The adder chain stores the partial products that are then successively combined to form the final result. No external logic is required to support the filter and the st ructure is extendable to support any number of coefficients.
This is the structure that can achieve maximum performance, because there is no high-fanout input signal. From this example, you can clearly see that the FPGA not only significantly outperforms a classic digital signal processor, but it does so with much lower clock rates and therefore lower power consumption.
The device may be further tailored to take advantage of data sample rate specifications that may fall in between the extremes of sequential MAC operation and full parallel operation. You may also consider additional trade-offs between performance and resource utilisation involving symmetric coefficients, interpolation, decimation, multiple channels or multirate. If the system sample rate is below a few kilohertz and is a single-channel implementation, the DSP may be the obvious choice.

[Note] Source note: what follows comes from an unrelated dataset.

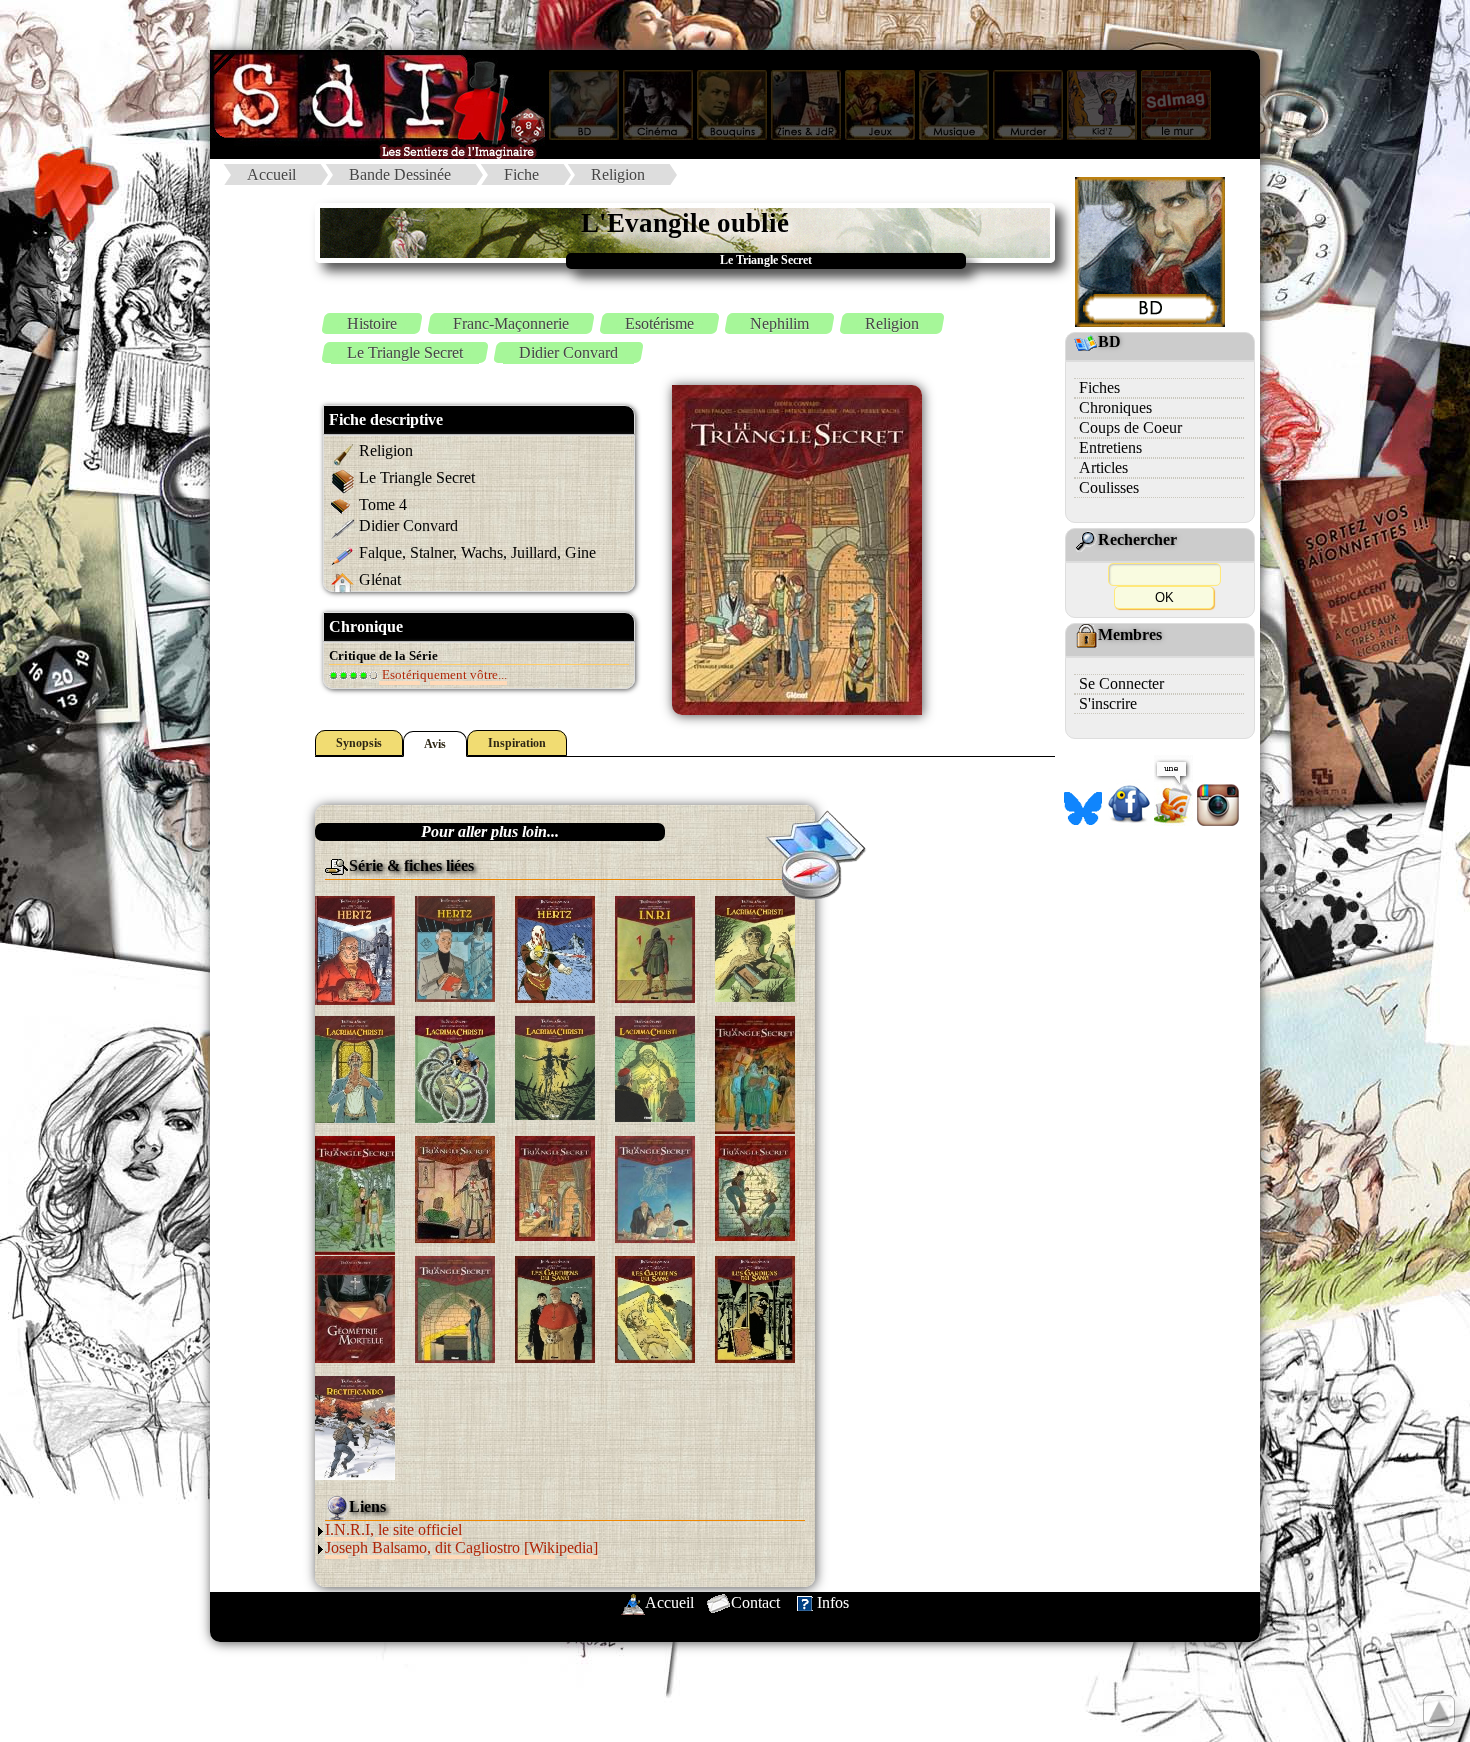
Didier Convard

However, as sample rates increase beyond a couple of megahertz, or if the system requires more than a single channel, FPGAs become more attractive. At high data rates the DSP may struggle to capture, process and output the data without any loss.
This is due to the many shared resources, buses and even the core within the processor. The FPGA, however, can dedicate resources to each of these functions. DSPs are instruction based, not clock based. Typically, three to four instructions are required for any mathematical operation on a single sample. The data must first be captured at the input, then forwarded to the processing core, cycled through that core for each operation and then released through the output.
In contrast, the FPGA is clock based, so every clock cycle has the potential ability to perform a mathematical operation on the incoming data stream. Since the DSP operates on instructions or code, the programming mechanism is standard C or, for higher performance, low-level assembly. This code may have high-level decision trees or branching operations, which may prove difficult to implement in an FPGA.
IP cores are available for FPGAs addressing video, image-processing, communications, automotive, medical and military applications.